3

I have a host that is part of a 4 host cluster in HA.

Sometime yesterday I noticed the host stopped responding, in the vsphere console it shows up greyed out as (not responding) and all VMs on it show up as (inaccessible). The VMs them self are still running normally, I can remote desktop to them and everything is up. There are critical servers on this machine. I have tried to right click the host and "Connect" after a few hours it simply fails. I cannot move the VMs on it, all actions are greyed out.
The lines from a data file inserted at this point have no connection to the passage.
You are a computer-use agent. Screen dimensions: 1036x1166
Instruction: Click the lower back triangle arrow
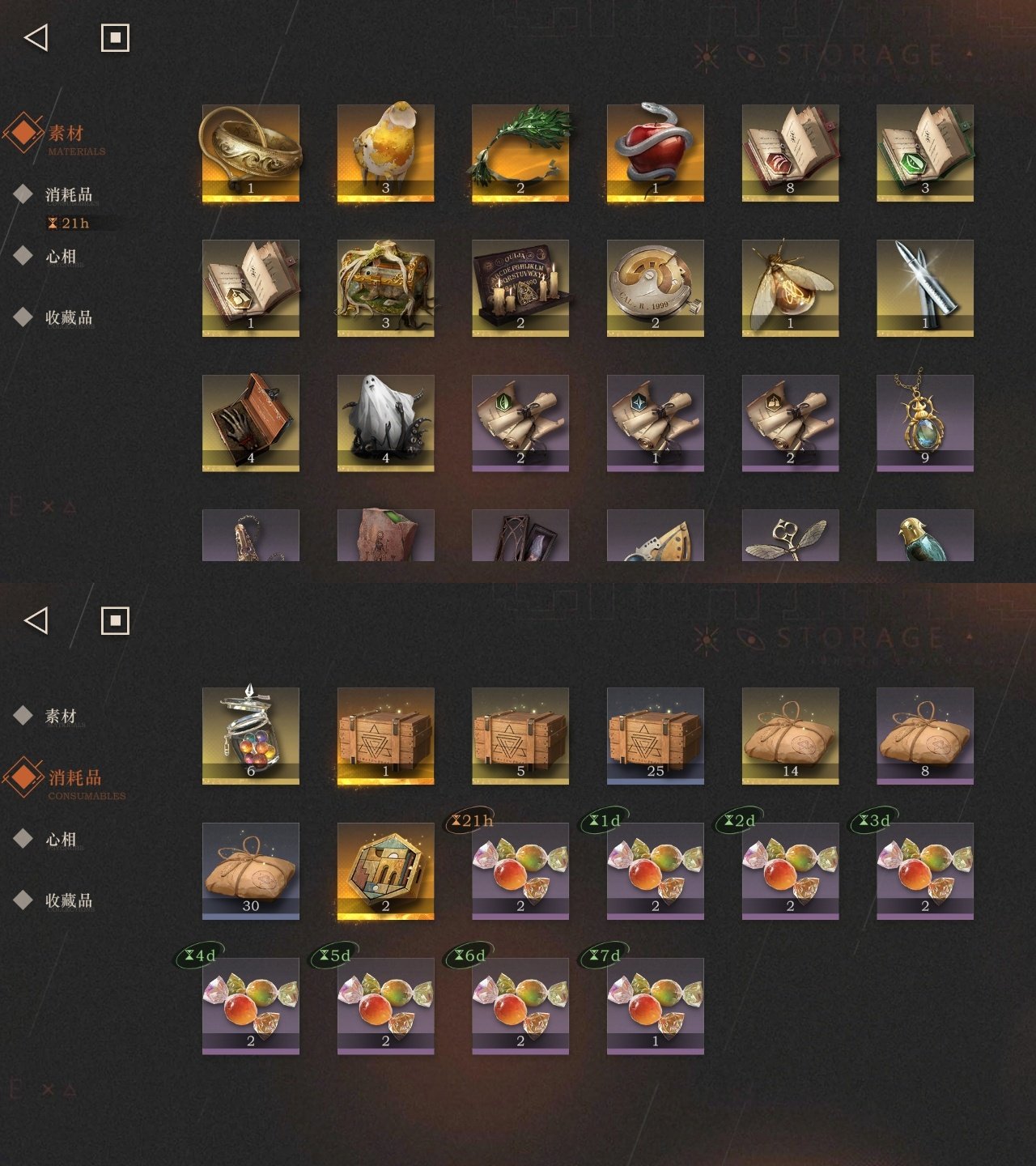click(x=36, y=620)
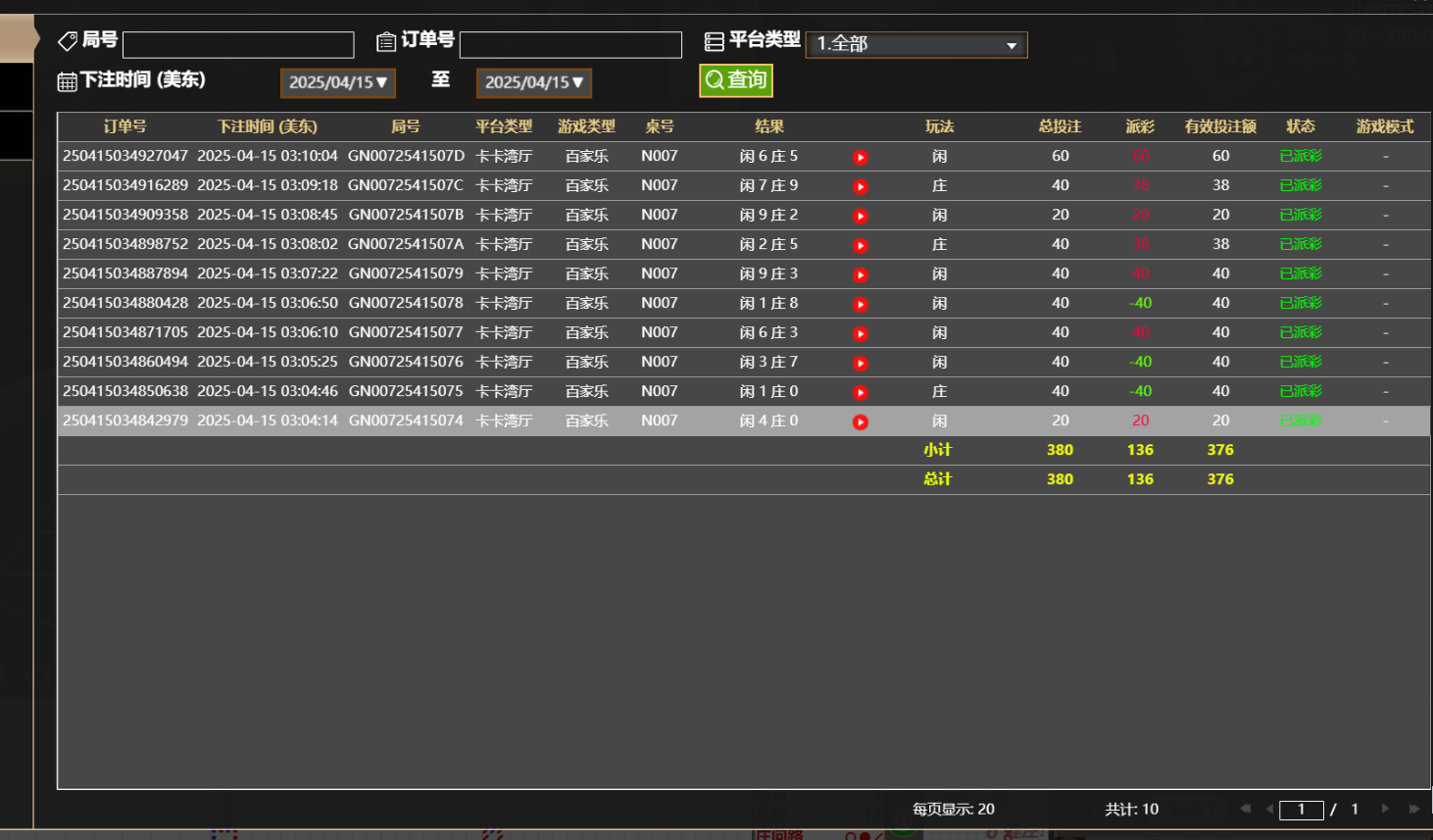Click the first-page arrow at bottom right
This screenshot has height=840, width=1433.
[1245, 809]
On the Host pressing F2 gives me the login prompt, after entering my credentials nothing happens. ALT+F1 doesn't let me do anything as it's not enabled. SSH is not enabled. With ALT+F11 I can see that hostd has crashed, that's probably the problem. I have called Vmware as I have full support but after a very short call he said there's nothing to do but to forcefully shutdown the host.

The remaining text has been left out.